**EXERCISE GOAL**
Your job with the data below: print everything from the line that holds "At what coordinates should I click to accomplish: Open the Read" down to the line that holds "Task: Click the Assistant logo icon in header", ends included, exactly, and nothing else.

*-*-*

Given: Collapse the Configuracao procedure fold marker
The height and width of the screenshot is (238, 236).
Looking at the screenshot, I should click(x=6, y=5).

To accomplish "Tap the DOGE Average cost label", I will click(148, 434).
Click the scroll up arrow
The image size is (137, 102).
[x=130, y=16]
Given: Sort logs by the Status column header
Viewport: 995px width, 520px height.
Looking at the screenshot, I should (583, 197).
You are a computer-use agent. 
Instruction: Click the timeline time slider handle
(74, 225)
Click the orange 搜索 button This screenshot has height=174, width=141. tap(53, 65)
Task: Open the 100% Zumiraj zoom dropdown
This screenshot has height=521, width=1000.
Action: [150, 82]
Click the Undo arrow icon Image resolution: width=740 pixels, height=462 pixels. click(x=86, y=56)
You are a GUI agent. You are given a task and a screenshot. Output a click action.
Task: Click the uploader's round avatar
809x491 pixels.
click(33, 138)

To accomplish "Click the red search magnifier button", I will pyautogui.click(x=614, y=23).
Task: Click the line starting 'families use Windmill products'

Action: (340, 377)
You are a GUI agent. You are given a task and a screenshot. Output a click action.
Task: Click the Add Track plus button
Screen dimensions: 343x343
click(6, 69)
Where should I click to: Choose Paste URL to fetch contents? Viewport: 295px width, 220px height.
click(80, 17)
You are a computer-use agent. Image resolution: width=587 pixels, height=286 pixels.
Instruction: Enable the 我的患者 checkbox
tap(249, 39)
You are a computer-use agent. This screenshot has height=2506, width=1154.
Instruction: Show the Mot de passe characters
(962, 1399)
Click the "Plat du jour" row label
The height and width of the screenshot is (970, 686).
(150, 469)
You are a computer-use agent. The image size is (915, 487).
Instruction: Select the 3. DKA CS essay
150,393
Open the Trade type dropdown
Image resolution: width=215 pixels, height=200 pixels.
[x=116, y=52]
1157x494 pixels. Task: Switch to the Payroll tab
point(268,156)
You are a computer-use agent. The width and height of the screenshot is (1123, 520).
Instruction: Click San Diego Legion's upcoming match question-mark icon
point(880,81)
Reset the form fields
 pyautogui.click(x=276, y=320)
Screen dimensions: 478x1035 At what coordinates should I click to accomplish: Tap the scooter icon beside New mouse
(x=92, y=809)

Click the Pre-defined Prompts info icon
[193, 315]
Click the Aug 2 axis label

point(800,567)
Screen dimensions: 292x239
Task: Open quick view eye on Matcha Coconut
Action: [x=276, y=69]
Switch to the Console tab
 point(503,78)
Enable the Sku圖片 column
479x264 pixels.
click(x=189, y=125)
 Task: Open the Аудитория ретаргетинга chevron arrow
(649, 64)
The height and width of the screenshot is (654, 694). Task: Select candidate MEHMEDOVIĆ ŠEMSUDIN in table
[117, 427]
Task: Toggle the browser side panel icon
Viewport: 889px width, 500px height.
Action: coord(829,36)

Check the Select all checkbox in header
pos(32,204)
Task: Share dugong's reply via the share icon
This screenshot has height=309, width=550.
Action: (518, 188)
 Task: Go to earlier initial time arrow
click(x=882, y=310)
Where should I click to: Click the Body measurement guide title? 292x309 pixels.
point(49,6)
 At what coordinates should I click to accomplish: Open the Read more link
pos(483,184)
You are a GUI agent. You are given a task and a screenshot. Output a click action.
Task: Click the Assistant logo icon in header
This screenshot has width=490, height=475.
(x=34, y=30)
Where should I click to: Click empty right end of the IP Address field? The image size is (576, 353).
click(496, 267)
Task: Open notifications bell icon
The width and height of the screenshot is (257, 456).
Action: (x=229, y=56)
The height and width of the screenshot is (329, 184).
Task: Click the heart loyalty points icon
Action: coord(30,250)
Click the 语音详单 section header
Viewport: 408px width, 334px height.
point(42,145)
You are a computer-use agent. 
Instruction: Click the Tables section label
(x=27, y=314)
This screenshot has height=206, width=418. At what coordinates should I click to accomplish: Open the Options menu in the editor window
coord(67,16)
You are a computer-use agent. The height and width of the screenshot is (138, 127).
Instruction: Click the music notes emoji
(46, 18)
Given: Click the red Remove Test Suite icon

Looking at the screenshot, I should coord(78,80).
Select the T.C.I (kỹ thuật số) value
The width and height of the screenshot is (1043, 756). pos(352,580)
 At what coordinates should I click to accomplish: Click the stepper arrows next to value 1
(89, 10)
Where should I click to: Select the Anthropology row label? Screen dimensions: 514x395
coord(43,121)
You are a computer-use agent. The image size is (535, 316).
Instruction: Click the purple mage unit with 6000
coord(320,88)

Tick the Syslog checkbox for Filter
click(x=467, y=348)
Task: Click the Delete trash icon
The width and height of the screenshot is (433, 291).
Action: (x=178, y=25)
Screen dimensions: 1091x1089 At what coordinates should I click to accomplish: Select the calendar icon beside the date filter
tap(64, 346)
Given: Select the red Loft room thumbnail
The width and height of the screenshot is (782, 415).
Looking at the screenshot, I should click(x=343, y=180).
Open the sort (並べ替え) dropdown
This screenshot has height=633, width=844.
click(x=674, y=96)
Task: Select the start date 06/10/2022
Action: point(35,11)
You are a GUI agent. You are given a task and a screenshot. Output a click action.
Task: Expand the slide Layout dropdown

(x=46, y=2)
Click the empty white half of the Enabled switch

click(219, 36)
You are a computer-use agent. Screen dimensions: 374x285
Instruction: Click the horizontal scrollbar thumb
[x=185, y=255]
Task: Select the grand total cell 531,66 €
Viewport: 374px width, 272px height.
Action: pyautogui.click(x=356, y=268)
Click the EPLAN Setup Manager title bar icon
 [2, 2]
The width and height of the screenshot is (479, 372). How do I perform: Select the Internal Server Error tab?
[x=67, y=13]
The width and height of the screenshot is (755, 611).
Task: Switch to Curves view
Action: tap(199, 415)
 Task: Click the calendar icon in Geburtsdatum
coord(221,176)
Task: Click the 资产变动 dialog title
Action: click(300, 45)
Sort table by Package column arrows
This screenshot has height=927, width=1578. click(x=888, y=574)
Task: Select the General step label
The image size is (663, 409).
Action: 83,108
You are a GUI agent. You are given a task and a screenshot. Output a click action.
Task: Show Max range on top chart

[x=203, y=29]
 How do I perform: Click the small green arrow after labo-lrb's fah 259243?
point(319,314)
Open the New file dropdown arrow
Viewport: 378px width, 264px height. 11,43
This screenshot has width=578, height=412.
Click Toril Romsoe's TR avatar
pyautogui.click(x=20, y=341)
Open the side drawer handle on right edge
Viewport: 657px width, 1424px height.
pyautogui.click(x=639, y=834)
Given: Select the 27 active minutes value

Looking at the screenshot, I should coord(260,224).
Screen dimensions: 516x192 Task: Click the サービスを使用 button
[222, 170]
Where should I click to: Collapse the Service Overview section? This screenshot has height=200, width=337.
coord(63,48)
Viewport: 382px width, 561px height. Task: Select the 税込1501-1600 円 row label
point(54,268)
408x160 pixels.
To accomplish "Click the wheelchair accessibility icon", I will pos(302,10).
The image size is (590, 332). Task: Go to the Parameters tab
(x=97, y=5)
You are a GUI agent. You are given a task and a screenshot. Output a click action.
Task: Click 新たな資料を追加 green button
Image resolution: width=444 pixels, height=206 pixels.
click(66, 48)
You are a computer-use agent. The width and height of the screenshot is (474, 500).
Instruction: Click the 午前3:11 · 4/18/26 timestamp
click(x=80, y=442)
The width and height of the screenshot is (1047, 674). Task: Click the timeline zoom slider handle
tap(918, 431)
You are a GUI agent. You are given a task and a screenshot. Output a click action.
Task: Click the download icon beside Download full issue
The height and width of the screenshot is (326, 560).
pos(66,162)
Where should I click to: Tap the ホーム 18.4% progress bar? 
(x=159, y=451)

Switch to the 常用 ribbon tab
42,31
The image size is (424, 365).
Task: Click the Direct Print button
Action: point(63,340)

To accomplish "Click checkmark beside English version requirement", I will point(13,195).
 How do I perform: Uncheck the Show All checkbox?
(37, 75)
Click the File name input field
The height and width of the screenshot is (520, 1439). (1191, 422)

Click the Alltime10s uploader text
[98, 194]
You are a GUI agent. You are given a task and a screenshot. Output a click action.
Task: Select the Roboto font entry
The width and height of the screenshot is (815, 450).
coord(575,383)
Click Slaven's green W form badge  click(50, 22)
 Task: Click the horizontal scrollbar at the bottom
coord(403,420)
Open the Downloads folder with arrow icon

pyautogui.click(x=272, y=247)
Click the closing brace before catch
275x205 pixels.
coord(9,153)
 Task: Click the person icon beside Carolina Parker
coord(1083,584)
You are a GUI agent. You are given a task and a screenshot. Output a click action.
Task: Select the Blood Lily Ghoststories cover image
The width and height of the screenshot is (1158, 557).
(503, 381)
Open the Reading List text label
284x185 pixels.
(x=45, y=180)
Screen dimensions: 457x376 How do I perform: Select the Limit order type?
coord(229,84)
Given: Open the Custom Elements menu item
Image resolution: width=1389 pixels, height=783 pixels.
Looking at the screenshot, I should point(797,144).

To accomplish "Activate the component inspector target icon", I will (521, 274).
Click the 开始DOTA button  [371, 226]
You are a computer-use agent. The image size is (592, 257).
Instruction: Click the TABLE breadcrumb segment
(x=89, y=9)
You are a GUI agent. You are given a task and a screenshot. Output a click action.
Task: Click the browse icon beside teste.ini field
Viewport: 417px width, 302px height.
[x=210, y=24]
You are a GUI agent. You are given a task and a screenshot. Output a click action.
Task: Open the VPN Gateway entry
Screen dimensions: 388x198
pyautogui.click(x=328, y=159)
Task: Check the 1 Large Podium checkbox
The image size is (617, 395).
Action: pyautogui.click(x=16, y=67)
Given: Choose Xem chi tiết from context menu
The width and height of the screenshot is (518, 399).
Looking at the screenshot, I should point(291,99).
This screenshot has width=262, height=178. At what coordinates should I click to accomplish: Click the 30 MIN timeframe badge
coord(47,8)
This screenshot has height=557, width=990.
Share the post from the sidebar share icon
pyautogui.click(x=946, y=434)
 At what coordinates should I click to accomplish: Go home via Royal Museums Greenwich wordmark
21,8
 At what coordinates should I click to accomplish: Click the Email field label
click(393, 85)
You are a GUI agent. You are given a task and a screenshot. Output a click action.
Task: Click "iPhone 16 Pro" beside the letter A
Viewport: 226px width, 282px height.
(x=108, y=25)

*-*-*

**EXERCISE RESPONSE**
 At what coordinates should I click to accomplish: Open the Read more link
pos(483,184)
You are a GUI agent. You are given a task and a screenshot. Output a click action.
Task: Click the Assistant logo icon in header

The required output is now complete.